Pengkhiatan lain adalah pengkhiatan kepada hukum internasional dan berbagai resolusi PBB, khususnya resolusi DK-PBB. Donald Trump menampakkan keangkuhan, seolah Amerika tidak perlu negara lain. Tidak perlu mempedulikan negara-negara dunia lainnya. Maka Donald Trump bisa memutuskan tanpa pertimbangan negara lain, lewat mekanisme yang ada termasuk PBB.
Mungkin pengkhianatan terbesar dan paling berbahaya adalah pengkhianatan kepada perdamaian dunia (world peace) itu sendiri. Kita tahu dan sering dengarkan bahwa isu Palestina Israel menjadi minimal “inspirasi” bagi banyak konflik di dunia. Oleh karenanya kecerobohan dalam menyikapi konflik ini ibarat menumpahkan minyak ke dalam kobaran api yang telah lama membara. Bukan penyelesaian dan perdamaian yang akan terjadi. Tapi kemarahan dan konflik di berbagai kalangan dunia akan semakin menjadi-jadi.

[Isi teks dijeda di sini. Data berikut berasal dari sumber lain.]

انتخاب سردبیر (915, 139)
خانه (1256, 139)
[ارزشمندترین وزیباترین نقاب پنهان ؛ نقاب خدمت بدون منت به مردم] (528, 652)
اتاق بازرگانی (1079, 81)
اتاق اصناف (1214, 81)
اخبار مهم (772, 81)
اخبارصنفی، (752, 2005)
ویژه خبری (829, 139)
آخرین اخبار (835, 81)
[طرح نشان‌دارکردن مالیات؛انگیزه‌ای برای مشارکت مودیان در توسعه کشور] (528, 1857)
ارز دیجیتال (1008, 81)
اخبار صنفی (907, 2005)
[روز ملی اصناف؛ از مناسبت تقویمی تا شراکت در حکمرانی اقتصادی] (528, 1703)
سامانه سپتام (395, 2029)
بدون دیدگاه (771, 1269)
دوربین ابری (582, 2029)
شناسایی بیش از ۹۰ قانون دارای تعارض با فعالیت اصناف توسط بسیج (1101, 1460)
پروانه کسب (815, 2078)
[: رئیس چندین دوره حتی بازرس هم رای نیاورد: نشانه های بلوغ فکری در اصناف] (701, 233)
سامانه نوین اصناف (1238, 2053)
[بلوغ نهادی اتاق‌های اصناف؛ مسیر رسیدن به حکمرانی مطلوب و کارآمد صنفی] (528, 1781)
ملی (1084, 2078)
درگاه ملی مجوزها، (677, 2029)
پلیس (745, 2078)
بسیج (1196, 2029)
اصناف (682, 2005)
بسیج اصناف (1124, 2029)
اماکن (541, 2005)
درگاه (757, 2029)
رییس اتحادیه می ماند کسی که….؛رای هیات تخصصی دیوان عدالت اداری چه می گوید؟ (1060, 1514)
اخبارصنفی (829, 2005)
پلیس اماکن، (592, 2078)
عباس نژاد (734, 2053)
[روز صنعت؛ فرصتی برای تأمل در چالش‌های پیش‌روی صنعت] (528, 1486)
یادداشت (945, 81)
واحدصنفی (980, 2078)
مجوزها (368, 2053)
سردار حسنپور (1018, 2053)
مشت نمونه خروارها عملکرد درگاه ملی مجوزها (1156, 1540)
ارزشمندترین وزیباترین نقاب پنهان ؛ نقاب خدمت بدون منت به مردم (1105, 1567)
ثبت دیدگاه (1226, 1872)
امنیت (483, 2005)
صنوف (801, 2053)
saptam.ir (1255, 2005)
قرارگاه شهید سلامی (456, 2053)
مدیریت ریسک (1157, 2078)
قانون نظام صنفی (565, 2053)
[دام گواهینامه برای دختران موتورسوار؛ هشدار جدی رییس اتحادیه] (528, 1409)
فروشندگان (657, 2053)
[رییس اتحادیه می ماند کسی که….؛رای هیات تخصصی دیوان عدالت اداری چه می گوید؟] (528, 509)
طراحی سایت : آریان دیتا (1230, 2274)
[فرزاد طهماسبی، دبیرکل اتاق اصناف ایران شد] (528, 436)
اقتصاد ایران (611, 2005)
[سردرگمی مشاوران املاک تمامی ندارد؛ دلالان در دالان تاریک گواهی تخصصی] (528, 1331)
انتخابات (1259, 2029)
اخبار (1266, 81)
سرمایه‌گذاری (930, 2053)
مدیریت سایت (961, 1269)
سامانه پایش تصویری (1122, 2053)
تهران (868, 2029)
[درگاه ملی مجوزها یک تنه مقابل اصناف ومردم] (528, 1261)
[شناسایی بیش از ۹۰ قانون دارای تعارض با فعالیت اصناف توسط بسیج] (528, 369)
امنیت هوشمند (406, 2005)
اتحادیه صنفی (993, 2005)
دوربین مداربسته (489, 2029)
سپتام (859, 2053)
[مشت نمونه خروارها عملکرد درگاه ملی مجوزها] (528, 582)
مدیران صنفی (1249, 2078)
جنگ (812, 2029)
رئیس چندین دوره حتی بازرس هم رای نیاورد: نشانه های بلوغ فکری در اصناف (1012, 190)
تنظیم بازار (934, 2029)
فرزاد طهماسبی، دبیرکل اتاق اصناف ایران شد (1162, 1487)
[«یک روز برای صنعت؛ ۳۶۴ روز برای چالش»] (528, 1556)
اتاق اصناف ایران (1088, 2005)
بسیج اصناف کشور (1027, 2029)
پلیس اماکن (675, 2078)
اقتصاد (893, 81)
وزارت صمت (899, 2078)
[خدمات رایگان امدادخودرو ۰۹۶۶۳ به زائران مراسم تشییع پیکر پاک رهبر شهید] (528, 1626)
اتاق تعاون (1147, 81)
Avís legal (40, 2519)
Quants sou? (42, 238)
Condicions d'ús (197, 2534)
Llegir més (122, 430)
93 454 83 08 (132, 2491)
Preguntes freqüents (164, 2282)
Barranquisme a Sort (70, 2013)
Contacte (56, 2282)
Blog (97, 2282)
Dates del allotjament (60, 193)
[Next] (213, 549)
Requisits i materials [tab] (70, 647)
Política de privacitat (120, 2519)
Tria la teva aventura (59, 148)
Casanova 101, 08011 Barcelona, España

Akhirnya, sering kita dengar pertanyaan di berbagai media barat: “why they hate us?”. Banyak di kalangan dunia barat, dan Amerika bertanya-tanya kenapa banyak orang di dunia Islam memusuhi? Pertanyaan ini kini mendapat jawaban nyata. Kebencian dan permusuhan itu disebabkan oleh ketidak adilan dan kesemena-menaan terhadap umat Islam.
Amerika sejak menduduki Irak, hingga ke peristiwa Libia dan berbagai masalah di Timur Tengah dan dunia Islam telah memperburuk wajahnya di dunia Islam. Barack Obama telah berusaha melakukan “healing” (perbaikan) dengan membangun komunikasi yang baik dengan semua pihak. Tapi dengan sikap Donald Trump imej yang terbangun baik itu kini kembali hancur berantakan. Bukankah itu pengkhianatan yang nyata?
Tapi maukah Donald Trump mengakui? Saya bukan saja ragu. Tapi saya yakin tidak akan karena semua juga tahu siapa yang keras kepala!